La película sería repugnante si fuera buena. Pero esta llamada de Mijalkov al retroceso de su país a la Edad Media es música tan desafinada que no se oye más que como chirrido. El horror se hace inofensivo cuando se convierte en error. Es una desastrosa y petulante incursión del marginalismo cinematográfico, en el que durante 20 años Mijalkov se ha movido con ingenio y soltura, dentro de la astronomía financiera de la superproducción, que el cineasta ruso desconoce o conoce mal. La construcción del guión es un cojo y disparatado andamio, que luego la filmación desvela en toda su inhabilidad y pobreza de ideas. Un silencio tan espeso como un puré siguió a las tres horas de proyección del insulso alarde. El final de esta incursión en la caverna cogió al público de espaldas.
Marginalismo de lujo
Este arranque, la presencia del director canadiense David Cronenberg como presidente del jurado y cierto tono dominante en los títulos y los cineastas elegidos este año para concursar, dan sitio a la sospecha de que esta edición del Festival de Cannes se propone, o nos propone, una bendición del marginalismo de lujo, una operación de secuestro de cineastas que han sabido sacar adelante y hacer rentables filmes baratos para meterlos en la producción de películas costosas. En Hollywood ya están embarcados en este relevo, y no sería raro que de los mecanismos del cine europeo que sólo se engrasan con el aceite de las altas cifras comenzara otro enésimo gesto imitativo de la estrategia comercial del (es un decir) hermano californiano.

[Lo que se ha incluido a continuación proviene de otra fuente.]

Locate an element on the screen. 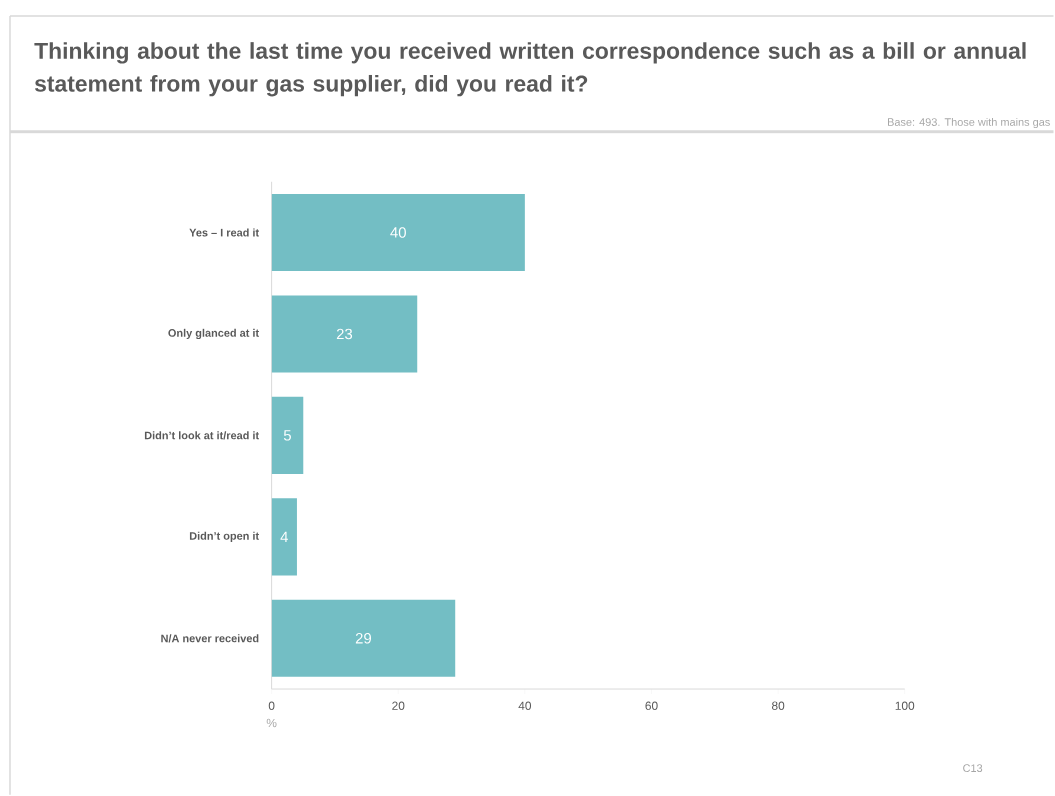 Image resolution: width=1055 pixels, height=796 pixels. chart-title: Thinking about the last time you received written correspondence such as a bill or annual statement from your gas supplier, did you read it? is located at coordinates (530, 70).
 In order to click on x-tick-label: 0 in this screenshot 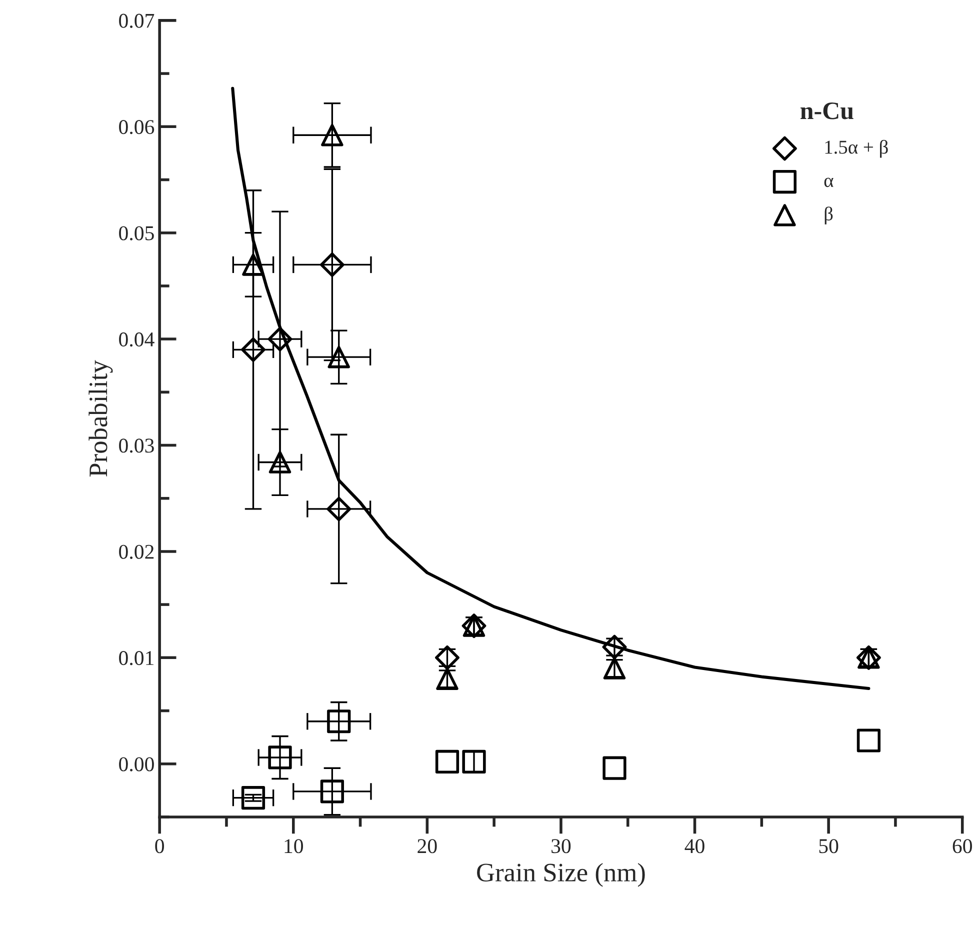, I will do `click(160, 846)`.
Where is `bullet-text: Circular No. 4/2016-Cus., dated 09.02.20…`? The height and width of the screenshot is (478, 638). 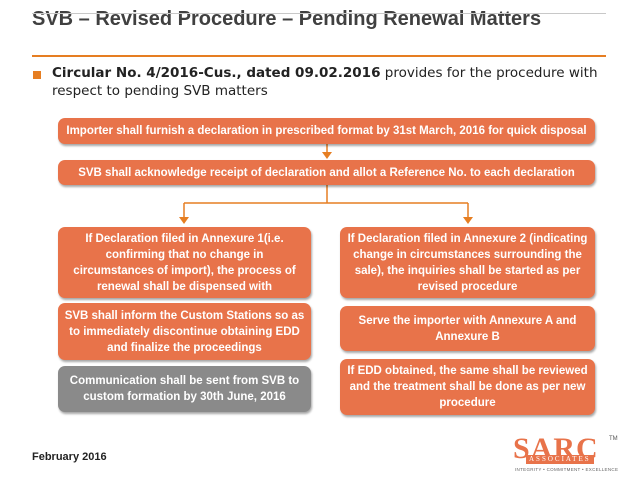
bullet-text: Circular No. 4/2016-Cus., dated 09.02.20… is located at coordinates (332, 82).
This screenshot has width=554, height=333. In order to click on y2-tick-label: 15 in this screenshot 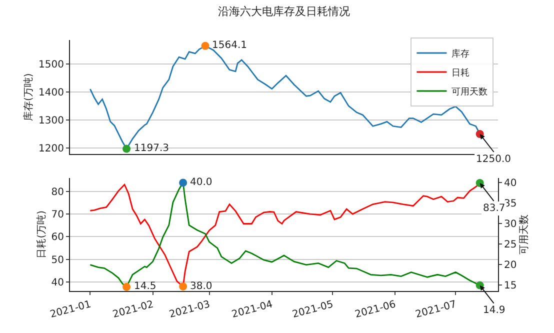, I will do `click(510, 286)`.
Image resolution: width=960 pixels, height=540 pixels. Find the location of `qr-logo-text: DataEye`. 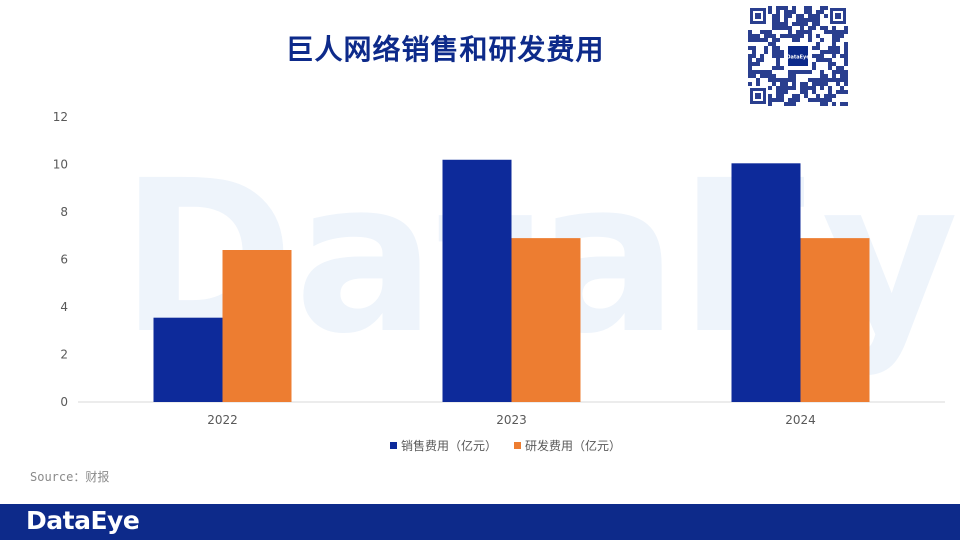

qr-logo-text: DataEye is located at coordinates (798, 58).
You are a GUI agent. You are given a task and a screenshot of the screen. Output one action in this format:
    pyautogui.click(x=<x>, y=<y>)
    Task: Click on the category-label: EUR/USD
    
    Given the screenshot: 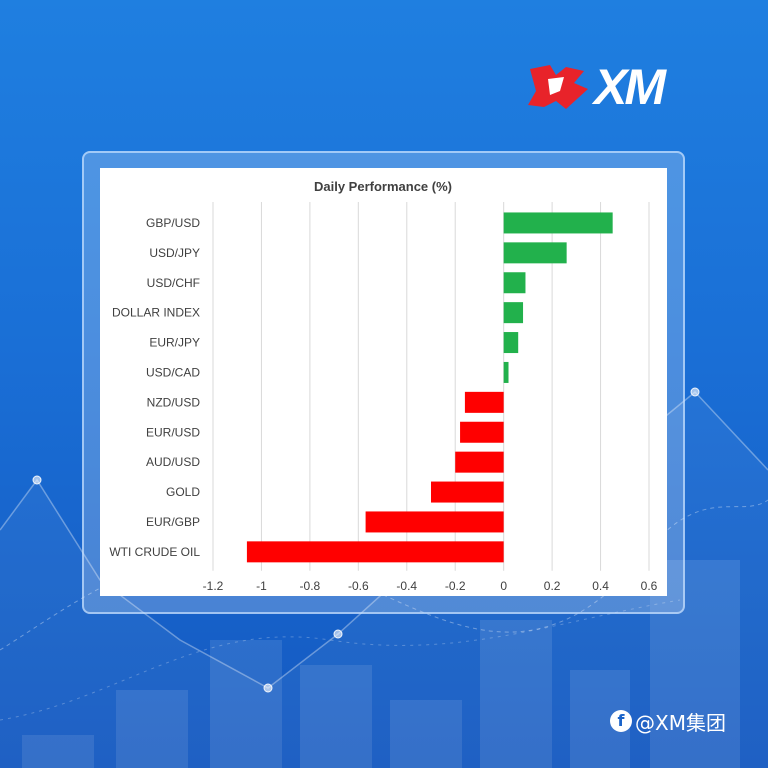 What is the action you would take?
    pyautogui.click(x=173, y=432)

A los dirigentes de Cannes les agrada dar la bendición a nuevas fórmulas de producción, y ésta es una en alza durante las últimas ediciones de este poderoso festival, pese a lo que tiene de paradoja aventurera en una gente de probado practicismo. Unir la libertad, calidad y originalidad que proporciona hacer películas sin riesgo de ruina con la ampulosidad y el acabamiento de las que provienen de grandes presupuestos no es fácil. El cine lenguaje y el cine espectáculo coincide en contadas ocasiones. Cannes 99 busca la fusión entre ambos y habrá que esperar a ver qué ha encontrado.